Незаметно, прибрежным ольховником подошел к крайней избе, держа наготове автомат. Из трубы шел густой дым и по сырой тесовой кровле сползал вниз, на землю.
Без стука и разрешения я вошел в избу и поздоровался с женщиной, встретившейся у порога. Не ответив на приветствие, она попятилась к кровати, на которой лежал мужчина.
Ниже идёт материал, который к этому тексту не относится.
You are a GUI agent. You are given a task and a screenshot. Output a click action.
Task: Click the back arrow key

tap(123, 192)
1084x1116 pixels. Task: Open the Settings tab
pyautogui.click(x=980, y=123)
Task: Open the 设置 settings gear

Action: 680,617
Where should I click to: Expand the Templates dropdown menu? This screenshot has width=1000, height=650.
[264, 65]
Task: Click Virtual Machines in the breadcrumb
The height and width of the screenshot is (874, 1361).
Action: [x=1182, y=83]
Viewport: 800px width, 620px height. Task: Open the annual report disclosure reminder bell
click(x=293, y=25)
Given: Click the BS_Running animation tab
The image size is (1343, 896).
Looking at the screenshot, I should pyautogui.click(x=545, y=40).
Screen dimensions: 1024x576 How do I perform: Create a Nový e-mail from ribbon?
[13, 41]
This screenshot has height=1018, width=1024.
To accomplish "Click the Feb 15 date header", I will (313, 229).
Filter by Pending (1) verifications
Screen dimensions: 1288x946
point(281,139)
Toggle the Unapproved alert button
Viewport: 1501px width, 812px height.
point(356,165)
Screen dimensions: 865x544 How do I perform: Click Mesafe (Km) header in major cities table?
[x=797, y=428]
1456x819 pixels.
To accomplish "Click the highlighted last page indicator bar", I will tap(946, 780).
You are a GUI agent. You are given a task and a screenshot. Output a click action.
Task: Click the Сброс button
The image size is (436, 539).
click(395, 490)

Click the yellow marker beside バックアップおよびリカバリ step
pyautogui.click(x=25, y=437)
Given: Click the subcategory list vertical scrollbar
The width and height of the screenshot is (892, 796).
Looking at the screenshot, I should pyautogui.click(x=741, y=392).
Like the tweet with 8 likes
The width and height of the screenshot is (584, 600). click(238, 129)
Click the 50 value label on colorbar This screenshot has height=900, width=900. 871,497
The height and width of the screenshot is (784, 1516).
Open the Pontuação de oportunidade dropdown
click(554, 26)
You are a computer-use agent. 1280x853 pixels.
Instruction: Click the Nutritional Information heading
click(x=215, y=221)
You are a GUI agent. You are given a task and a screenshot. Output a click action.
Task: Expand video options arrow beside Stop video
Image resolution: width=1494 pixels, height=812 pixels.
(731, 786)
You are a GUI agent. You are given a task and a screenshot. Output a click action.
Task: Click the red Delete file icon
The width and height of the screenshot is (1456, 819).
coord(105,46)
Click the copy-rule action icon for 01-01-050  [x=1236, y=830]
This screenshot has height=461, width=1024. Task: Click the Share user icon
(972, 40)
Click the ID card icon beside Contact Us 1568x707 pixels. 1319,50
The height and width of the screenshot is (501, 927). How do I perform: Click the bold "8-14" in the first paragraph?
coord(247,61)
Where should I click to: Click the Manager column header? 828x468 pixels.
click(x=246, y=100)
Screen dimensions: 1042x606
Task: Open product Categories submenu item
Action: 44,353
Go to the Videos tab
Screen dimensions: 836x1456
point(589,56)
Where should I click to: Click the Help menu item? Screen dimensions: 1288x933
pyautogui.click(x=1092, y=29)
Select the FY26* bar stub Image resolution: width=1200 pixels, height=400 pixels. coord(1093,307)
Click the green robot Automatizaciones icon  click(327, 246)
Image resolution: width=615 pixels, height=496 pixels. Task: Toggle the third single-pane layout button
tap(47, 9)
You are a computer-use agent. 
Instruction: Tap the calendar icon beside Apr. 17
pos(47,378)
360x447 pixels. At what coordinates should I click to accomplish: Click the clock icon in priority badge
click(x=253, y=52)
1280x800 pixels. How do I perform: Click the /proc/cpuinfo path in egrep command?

Казалось, женщина хотела заслонить его, защитить…
— Почему хозяин долго спит? — спросил я, чтобы прервать молчание.
— Инвалид он, больной, — холодно ответила женщина. — А ты кто такой будешь?
— Партизан, — ответил я напрямик, пристально наблюдая за мужчиной.
— От наказание! — воскликнула женщина. — Как партизан, так к нашему дому прется! Не миновать нам петли через вашего брата.
— А ты молчи, — вдруг простуженным басом оборвал ее мужчина. — Не твоего это ума дело.
— Что молчать-то? Говорю тебе, повесят нас из-за них, за связь с партизанами.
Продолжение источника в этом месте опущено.